# ENUNCIADO DA TAREFA
Resuma o trecho a seguir em duas frases.

# TRECHO
Devemos, disse ainda Francisco citando o célebre romance de Dostoievski, descer no subsolo e passar da sociedade hipervirtualiada, desencarnada à carne sofredora do povo, é uma conversão obrigatória. “Se não começarmos por ali, a conversão não terá futuro”, frisou. O Pontífice afirmou pensar nos santos do dia a dia nestes momentos difíceis. “São heróis! Médicos, voluntários, religiosas, sacerdotes, profissionais da saúde que fazem seu serviço para que esta sociedade funcione”.

Igreja do pós-crise

A propósito da Igreja do pós-crise Francisco disse: “Algumas semanas atrás me telefonou um bispo italiano. Aflito, dizia-me que ia de um hospital a outro para dar a absolvição a todos os que estavam internados, ficando na entrada do hospital. Mas que alguns canonistas tinham chamado a sua atenção dizendo que não podia fazer assim, a absolvição é permitida apenas com um contato direto. ‘Padre, o que o senhor pode me dizer?’, perguntou-me o bispo. Disse-lhe: ‘O senhor faça o seu dever sacerdotal’. E o bispo me respondeu: ‘Obrigado, entendi’. Depois soube que dava absolvições em vários lugares”.

# DADOS EXTRAÍDOS

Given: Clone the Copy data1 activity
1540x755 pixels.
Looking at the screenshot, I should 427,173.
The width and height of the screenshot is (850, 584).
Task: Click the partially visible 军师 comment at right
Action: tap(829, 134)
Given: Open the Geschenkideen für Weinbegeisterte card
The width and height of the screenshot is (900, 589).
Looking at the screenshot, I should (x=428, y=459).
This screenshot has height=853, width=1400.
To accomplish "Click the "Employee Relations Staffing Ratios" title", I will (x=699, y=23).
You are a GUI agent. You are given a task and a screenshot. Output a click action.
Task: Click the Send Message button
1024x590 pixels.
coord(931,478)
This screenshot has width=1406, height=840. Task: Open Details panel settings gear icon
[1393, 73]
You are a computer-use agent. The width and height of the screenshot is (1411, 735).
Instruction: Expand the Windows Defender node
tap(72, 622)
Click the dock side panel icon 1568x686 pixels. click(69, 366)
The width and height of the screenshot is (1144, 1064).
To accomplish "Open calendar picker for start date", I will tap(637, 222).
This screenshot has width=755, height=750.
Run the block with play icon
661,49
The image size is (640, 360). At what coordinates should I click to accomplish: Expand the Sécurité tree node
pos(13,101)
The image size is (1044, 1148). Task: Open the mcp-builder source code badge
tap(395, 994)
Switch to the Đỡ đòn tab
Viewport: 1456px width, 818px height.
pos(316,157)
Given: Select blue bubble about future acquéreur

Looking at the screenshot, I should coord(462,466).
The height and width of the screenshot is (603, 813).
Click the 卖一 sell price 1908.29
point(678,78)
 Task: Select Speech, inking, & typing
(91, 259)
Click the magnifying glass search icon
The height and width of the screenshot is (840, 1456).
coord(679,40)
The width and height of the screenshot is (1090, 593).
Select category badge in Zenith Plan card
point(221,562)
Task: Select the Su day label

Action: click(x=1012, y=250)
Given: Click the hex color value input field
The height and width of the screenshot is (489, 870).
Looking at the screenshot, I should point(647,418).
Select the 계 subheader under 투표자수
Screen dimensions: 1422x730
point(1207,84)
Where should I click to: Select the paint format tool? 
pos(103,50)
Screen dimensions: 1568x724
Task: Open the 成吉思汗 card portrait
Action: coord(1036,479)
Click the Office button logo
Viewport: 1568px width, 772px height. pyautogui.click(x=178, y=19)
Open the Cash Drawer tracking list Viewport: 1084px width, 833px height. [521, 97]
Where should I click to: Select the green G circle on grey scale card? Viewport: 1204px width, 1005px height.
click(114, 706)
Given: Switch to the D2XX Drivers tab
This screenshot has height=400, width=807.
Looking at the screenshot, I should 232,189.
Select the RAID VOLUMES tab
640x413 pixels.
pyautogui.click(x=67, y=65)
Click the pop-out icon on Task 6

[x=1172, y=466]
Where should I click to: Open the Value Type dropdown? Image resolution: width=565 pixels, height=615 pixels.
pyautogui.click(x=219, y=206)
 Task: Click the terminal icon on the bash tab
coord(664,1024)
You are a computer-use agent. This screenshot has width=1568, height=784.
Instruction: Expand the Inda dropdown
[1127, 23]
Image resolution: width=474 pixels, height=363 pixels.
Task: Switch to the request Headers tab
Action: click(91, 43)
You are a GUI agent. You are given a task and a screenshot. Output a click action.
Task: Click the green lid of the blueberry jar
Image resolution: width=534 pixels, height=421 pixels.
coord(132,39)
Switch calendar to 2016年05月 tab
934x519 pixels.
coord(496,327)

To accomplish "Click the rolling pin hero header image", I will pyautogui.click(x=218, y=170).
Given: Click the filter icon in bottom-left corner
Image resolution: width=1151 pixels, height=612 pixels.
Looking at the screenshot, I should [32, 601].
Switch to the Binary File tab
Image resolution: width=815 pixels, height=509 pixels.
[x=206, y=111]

# SUA RESPOSTA
Citando Dostoievski, Francisco afirmou que é preciso passar da sociedade hipervirtualizada e desencarnada à carne sofredora do povo, numa conversão obrigatória, e chamou de heróis os santos do dia a dia, como médicos, voluntários, religiosas, sacerdotes e profissionais da saúde. Sobre a Igreja do pós-crise, contou que um bispo italiano, que dava a absolvição na entrada dos hospitais, foi advertido por canonistas de que ela exige contato direto, e que ele lhe respondeu que fizesse o seu dever sacerdotal.